Sites along Lake Huron on the shoreline north of Manitoulin Island and along the shoreline from Tobermory to Goderich were considered. Low-lying Douglas Point, within the latter area, was chosen by the end of June 1959; its solid limestone base made it ideal. The Hydro Electric Power Commission acquired a 9.31 km2 area at the site for $50 to $70 an acre, the going price of farm land at the time (1.2 to 1.7 cents per square meter).

Gordon Churchill, the Minister of Trade and Commerce of Canada, officially announced the decision to build the plant at Douglas Point on 18 June 1959.

==Construction==
In 1961, Douglas Point set up an information office and a Bailey bridge at tree-top level providing a view of the site.

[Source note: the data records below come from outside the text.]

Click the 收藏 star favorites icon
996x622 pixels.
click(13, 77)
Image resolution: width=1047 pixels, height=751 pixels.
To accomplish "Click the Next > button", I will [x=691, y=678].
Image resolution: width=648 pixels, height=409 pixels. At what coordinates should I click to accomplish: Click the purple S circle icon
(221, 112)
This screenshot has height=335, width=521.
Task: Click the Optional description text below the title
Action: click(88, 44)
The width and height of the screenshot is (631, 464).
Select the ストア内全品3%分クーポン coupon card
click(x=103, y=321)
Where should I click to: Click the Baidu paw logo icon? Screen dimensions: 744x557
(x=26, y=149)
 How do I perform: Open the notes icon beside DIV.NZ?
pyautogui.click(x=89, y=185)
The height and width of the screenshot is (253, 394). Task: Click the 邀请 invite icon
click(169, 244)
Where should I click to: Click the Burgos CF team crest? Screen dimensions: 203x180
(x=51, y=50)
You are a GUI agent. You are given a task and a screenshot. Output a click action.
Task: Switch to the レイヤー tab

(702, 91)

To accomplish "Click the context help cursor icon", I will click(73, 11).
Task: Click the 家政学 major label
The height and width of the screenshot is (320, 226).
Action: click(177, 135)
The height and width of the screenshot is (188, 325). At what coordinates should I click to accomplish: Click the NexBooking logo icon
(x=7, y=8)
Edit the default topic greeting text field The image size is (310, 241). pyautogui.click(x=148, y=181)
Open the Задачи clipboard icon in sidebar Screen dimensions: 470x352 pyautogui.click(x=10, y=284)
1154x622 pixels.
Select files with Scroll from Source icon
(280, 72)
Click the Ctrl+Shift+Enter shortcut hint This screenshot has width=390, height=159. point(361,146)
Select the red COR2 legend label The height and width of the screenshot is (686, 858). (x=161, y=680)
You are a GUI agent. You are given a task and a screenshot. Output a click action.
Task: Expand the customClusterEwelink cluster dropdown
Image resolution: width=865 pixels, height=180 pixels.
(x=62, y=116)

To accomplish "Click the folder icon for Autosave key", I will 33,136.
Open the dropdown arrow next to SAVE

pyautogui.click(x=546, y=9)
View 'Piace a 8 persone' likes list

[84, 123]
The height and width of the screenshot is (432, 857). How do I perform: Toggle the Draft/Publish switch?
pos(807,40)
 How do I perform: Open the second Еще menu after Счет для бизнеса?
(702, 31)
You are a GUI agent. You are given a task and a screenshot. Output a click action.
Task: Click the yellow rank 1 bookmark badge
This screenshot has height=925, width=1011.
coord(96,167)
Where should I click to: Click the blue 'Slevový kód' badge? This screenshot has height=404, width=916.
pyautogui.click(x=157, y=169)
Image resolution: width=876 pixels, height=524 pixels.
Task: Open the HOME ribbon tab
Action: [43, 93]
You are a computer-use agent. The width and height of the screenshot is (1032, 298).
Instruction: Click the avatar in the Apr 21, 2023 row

The site was cleared and excavated by 500 workers, including Hydro construction crews from Toronto and locally and provincially hired labour. Contractors included 600 Canadian, plus British and American, firms. Canadian manufacturers supplied 71% of the plant's components, with the remainder coming from British and American manufacturers. The relatively high share of domestic companies and resources used in the construction of this reactor continues to be a feature of CANDU reactors which can now claim a 90+% Canadian supply chain from uranium mine to replacement parts to intermediate storage of spent fuel. This high degree of autarky was a design consideration in the development of the CANDU and led to choices like the Calandria instead of "regular" reactor pressure vessels which were beyond the capabilities of Canadian heavy industry at the time.

The calandria was manufactured by the Dominion Bridge Company of Montreal. It was shipped by barge from Lachine, Quebec to Kincardine, Ontario; from there it was moved 16 km north by flatbed truck to the construction site.

In May 1964, work began on transmission lines linking Douglas Point to the provincial power grid near Hanover. All the major equipment was installed by 1965. The total cost of the plant was $91 million.

Douglas Point had an oil-filled window which allowed direct observation of the East reactor face, even during full-power operation.

==Operation==
The Douglas Point reactor first attained criticality on 15 November 1966 at 16:26 hours. It began feeding power into the grid on 7 January 1967 and officially entered service on 26 September 1968 with a 54% capacity factor.

The plant made its first on-power fuelling (i.e. refuelling the reactor without having to shut down) on 1 March 1970. This CANDU feature was first demonstrated by NPD on 23 November 1963. While light water reactors are usually not capable of this feat, heavy water reactors like the CANDU and the related IPHWR as well as some graphite moderated reactors like the Magnox, the AGR and the RBMK have this capability as part of their design specs to allow efficient operation at lower burnup with natural uranium or low enriched uranium fuel.

Douglas Point suffered from early unreliability and heavy water leakage. The system was delicate and shut down frequently and easily; the plant was offline for more than half the time between 1968 and 1971. Repairs were expensive and time-consuming, and were made more difficult by the compact design that placed critical components in inaccessible locations. These engineering problems, including the vulnerability of the design to leaks in the primary coolant circuits, are seen and discussed in an official 1968 documentary on the reactor. Repairs were done by remote control or large teams; the latter was done to reduce the time an individual employee was exposed to radiation.

Following the successful deployment of four larger 542 MWe reactors at the Pickering Nuclear Generating Station, the 220 MWe reactor was judged as inadequate. Plans to add another 220 MWe unit to Douglas Point were cancelled.

==Shutdown==
Douglas Point was shut down on 5 May 1984, having achieved a capacity factor of 75% in 1982, and 82% just before retirement. Douglas Point was not wholly satisfactory as an operational power plant and, being too expensive to up-scale, Ontario Hydro refused to purchase it from AECL. AECL subsequently withdrew funding.

The plant is co-located with the newer Bruce Nuclear Generating Station. Bruce Power now leases the site and the newer plant from Ontario Hydro's successor company, Ontario Power Generation, although the Douglas Point structure and equipment remain owned by AECL.